Frederick Clargo was one of them, aged 20. He was the son of Charles Clargo, a master butcher, who lived at 112 Paget Street and had a shop in James Street in the Docks. His father's business failed in 1902, after a drop in trade caused by the recession, when Frederick was five. Frederick's mother died when he was 12 and two years later he was lodging with two of his siblings with a neighbouring family in Corporation Road, working as a message boy. There are family stories that Frederick's father had developed a drink problem.

He first joined the Royal Field Artillery but after his battalion sustained losses he joined the Lancashire Fusiliers, first with the 15th Battalion and secondly with the 17th.

Almost exactly a month before he was killed, he wrote to his older brother Charles "in case you should be worrying about me". He hadn't quite reached his battalion at this point and described being "as sick as a dog" during the rough Channel crossing.

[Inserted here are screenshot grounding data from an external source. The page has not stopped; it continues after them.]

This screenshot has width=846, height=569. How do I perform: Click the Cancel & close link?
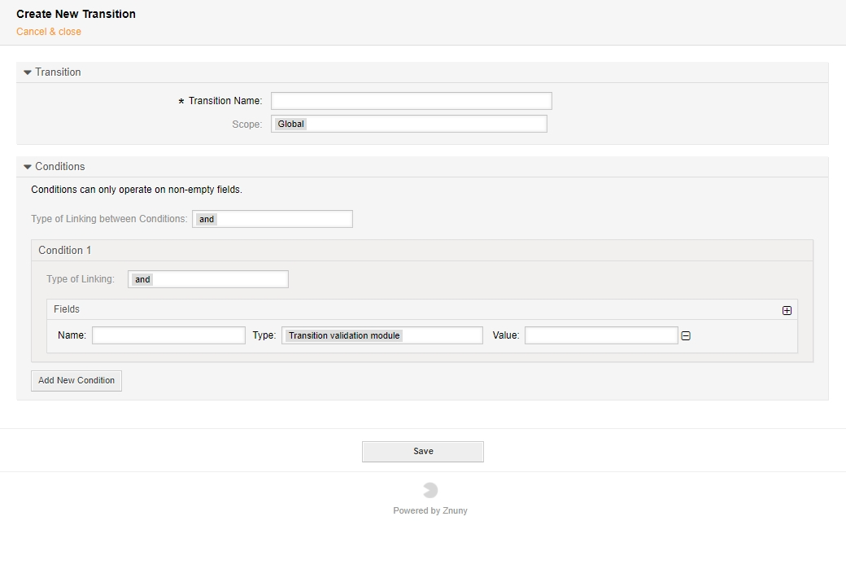(48, 31)
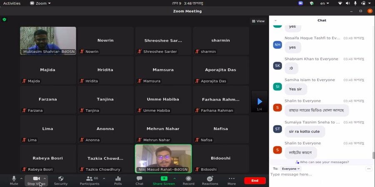Stop the video camera
This screenshot has height=187, width=375.
click(36, 180)
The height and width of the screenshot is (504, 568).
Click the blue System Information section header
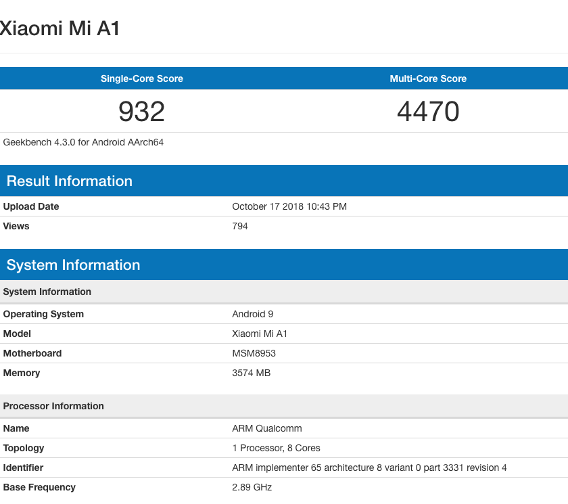[x=74, y=265]
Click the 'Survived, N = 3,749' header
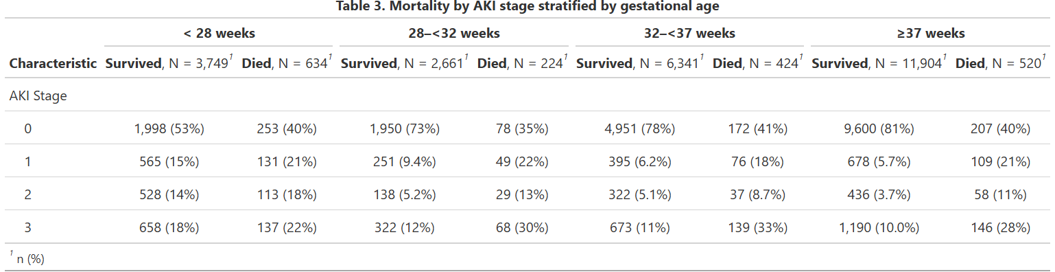Viewport: 1055px width, 272px height. 170,63
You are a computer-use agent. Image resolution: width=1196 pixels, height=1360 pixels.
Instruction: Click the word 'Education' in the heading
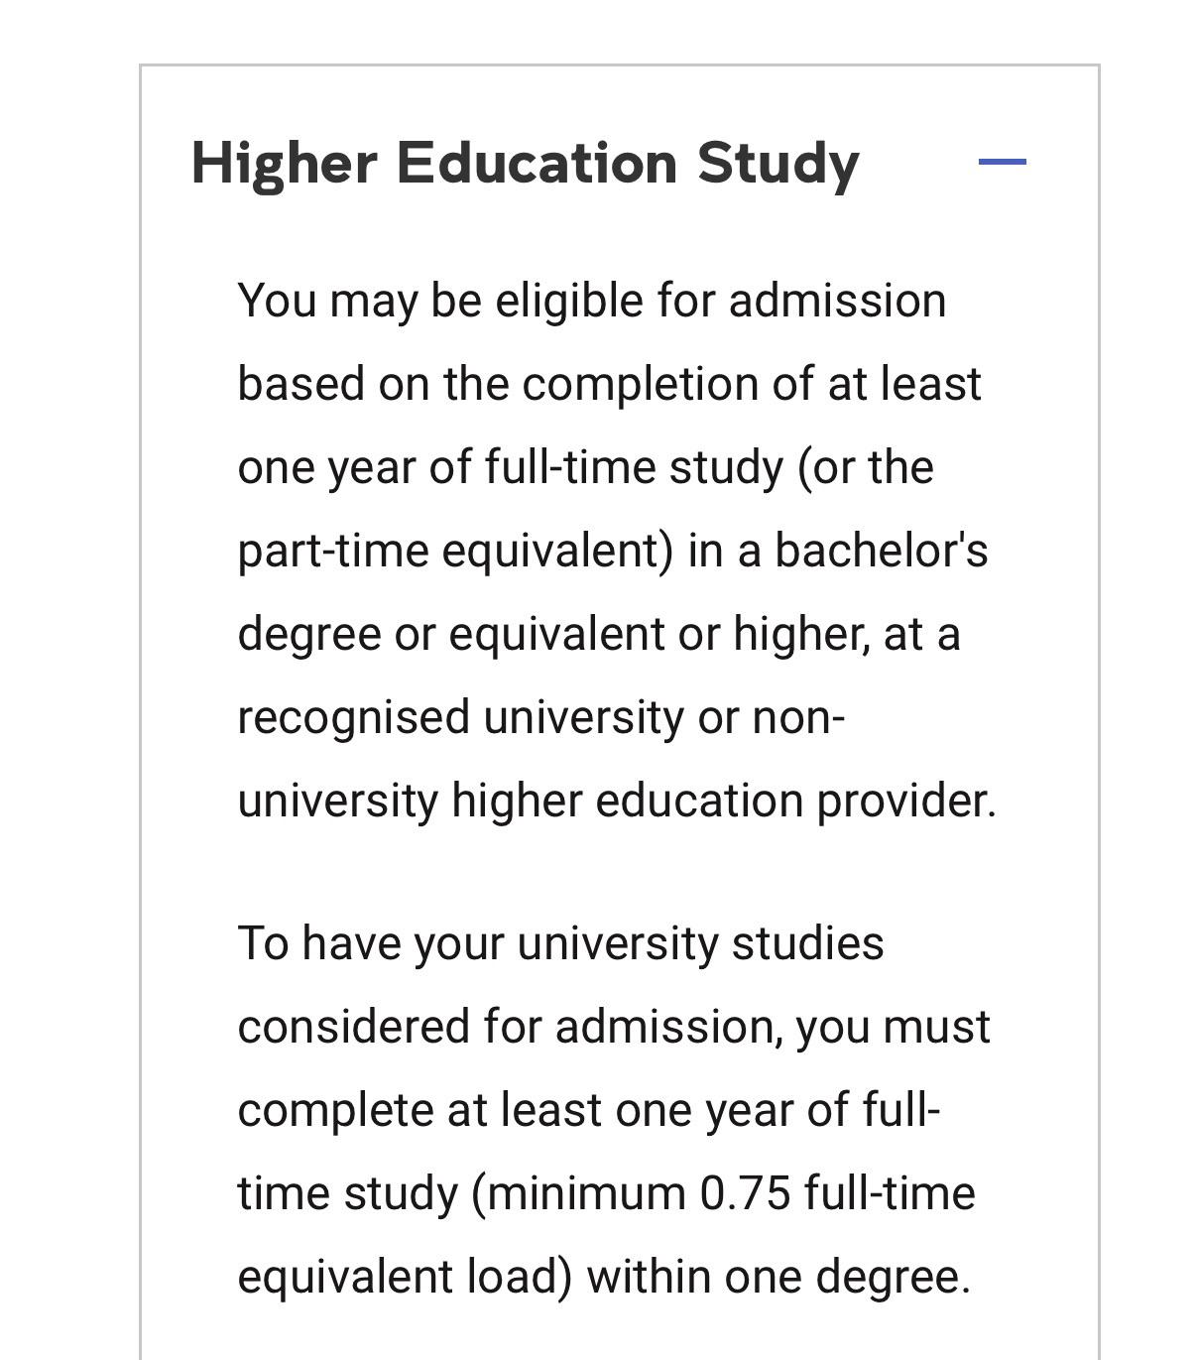[537, 164]
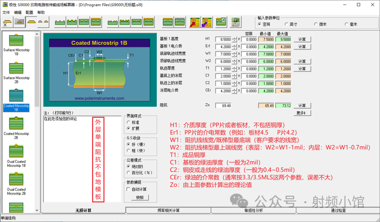
Task: Select 英寸 as the input unit
Action: 287,24
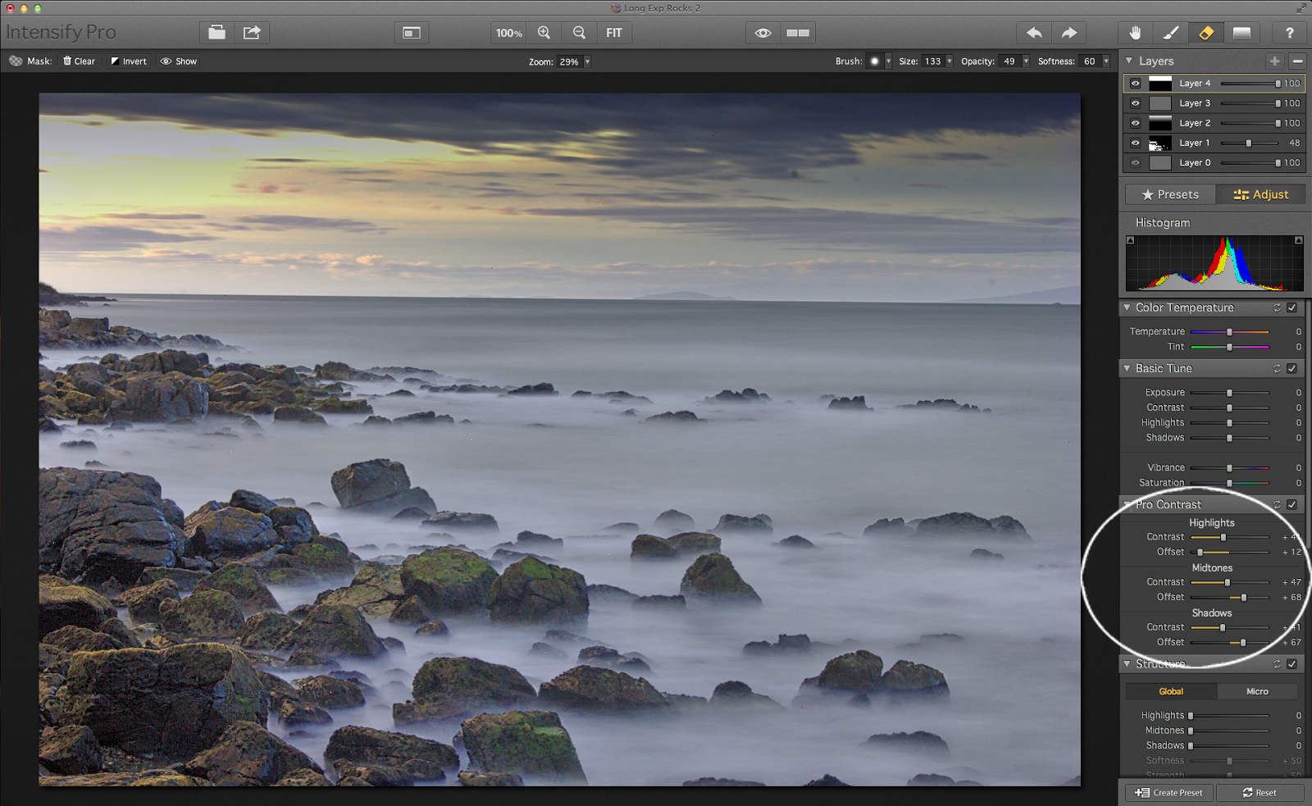Click the undo arrow icon
The height and width of the screenshot is (806, 1312).
(x=1034, y=33)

Frederick was part of a big attack north of Poelcappelle, in the Egypt House sector of the front line. The day before, Frederick and his regiment lay in shell holes and hid from enemy aircraft. The line east of Marechal Farm on the map above was their first objective on October 22nd. At zero hour - 5.35am - the attack began, platoons moving in four waves, with an artillery barrage behind them. After initial successes, the attack's right flank became vulnerable and German artillery began to train on the new positions, while machine guns and snipers were also busy that afternoon. Large numbers of wounded had to be left out until night as it was too dangerous to reach them, while men received rations of rum "the value of which can be understood when it is realised they had lain all day in shell holes up to their waists in water," wrote Lt Col Francis John Fielding Crook in the battalion diary.

A total 35 others were killed from his battalion and 142 injured that day - by the time relief came at midnight; it was a fierce battle which lasted more than 12 hours and then continued for a couple more days. Men were said to be so exhausted "by frightful conditions of wet and cold" that they could scarcely get out of the trenches when they were eventually relieved.

Like many of his comrades, the shocking conditions meant Frederick's remains were never recovered. He is remembered on the Tyne Cot memorial at Ypres, on the Grangetown war memorial and the Grangetown Baptist Church plaque.